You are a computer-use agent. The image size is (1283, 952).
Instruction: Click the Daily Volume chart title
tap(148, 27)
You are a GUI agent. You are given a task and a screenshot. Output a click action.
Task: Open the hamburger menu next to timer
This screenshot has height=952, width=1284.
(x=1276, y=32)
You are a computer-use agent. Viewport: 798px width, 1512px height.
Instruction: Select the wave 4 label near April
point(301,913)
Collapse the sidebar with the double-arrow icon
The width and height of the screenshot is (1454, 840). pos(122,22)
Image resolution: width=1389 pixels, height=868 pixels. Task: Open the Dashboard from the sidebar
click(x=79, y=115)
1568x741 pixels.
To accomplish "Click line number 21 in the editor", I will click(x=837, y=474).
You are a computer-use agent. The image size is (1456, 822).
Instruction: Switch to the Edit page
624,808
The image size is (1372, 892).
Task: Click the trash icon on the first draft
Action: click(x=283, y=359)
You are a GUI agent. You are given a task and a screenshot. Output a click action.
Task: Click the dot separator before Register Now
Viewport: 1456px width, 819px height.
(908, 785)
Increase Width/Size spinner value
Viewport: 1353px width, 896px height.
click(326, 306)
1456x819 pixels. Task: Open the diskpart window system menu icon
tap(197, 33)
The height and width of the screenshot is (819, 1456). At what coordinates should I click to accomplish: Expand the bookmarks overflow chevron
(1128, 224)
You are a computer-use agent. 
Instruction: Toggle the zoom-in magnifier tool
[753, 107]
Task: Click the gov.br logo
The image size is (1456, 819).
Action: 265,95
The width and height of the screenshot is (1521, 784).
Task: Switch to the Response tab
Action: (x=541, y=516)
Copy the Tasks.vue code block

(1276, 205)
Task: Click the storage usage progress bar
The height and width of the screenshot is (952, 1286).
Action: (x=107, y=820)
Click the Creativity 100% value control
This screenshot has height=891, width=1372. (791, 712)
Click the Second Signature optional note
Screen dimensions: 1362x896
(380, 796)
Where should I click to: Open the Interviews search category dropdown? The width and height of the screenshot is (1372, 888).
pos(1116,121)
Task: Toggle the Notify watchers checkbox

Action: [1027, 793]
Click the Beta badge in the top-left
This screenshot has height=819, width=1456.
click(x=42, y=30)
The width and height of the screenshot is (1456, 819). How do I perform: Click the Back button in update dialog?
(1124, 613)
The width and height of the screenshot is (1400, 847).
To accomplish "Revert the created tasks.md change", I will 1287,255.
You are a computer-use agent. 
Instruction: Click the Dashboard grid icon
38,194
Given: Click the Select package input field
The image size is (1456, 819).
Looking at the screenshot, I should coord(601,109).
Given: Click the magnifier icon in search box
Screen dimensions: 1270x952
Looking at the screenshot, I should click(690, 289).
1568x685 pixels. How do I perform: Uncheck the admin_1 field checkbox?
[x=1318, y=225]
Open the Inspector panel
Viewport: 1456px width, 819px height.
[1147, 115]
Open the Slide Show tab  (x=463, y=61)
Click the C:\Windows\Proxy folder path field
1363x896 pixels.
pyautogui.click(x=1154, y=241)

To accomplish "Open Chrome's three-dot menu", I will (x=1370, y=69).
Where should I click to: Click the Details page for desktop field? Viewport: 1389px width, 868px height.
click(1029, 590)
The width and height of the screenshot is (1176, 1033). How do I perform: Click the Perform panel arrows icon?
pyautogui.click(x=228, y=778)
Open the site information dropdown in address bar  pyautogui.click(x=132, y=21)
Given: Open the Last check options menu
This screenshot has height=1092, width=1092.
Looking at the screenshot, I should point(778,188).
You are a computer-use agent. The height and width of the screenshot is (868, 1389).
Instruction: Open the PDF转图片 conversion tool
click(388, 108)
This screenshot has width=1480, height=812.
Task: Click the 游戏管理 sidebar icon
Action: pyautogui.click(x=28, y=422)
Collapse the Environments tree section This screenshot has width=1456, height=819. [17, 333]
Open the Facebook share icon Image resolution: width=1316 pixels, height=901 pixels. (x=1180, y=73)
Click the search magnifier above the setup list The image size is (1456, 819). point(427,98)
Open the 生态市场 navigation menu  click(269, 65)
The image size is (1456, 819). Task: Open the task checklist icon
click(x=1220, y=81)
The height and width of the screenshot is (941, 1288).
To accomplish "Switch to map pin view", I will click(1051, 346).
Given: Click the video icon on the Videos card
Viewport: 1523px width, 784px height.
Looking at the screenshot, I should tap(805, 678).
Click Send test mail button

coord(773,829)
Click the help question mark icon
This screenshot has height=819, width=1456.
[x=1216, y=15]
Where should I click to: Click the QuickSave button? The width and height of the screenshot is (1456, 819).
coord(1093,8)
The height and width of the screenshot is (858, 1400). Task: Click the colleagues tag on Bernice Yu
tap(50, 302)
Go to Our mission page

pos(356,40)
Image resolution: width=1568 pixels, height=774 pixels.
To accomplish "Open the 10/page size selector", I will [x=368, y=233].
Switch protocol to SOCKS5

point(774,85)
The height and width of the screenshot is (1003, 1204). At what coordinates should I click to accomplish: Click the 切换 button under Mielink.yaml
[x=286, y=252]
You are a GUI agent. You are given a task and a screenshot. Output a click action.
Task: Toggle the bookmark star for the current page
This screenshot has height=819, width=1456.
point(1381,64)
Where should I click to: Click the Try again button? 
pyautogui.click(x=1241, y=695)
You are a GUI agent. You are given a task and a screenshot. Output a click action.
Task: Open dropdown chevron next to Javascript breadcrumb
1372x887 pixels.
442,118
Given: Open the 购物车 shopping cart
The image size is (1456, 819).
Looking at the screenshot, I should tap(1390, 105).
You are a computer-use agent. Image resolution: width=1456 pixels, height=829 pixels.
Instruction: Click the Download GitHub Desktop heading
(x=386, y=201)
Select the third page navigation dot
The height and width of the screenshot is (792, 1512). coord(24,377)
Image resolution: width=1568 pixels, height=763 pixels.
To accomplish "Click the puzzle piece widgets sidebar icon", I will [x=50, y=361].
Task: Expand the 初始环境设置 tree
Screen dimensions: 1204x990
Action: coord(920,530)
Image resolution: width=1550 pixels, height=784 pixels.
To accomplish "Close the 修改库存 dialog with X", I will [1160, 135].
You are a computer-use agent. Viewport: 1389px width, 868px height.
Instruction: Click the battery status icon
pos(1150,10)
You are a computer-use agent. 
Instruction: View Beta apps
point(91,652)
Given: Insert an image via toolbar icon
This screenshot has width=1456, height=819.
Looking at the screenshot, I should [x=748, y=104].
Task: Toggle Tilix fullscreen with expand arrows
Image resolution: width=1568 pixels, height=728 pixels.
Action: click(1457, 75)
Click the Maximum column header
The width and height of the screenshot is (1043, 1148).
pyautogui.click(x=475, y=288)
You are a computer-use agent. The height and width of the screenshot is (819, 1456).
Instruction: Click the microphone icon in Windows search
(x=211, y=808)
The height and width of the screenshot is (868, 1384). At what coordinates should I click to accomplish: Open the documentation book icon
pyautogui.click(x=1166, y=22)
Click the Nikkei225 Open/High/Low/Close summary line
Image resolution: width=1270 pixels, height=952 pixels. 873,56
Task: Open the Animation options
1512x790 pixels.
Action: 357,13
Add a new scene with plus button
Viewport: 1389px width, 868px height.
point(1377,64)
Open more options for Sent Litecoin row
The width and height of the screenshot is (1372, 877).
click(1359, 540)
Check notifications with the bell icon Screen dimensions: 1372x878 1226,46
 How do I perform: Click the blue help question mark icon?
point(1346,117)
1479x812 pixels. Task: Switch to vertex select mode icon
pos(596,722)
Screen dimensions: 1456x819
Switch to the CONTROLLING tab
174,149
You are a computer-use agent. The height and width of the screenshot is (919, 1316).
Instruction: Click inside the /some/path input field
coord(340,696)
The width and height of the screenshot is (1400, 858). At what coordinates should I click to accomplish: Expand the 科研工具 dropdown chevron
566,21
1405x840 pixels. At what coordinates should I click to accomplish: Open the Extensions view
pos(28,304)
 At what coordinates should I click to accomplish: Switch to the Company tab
######
◆ Work task ◆
Return the lines of the listing where the string "tree" appears.

◆ Response area ◆
Collapse the Environments tree section This screenshot has width=1456, height=819. [17, 333]
Task: Expand the 初始环境设置 tree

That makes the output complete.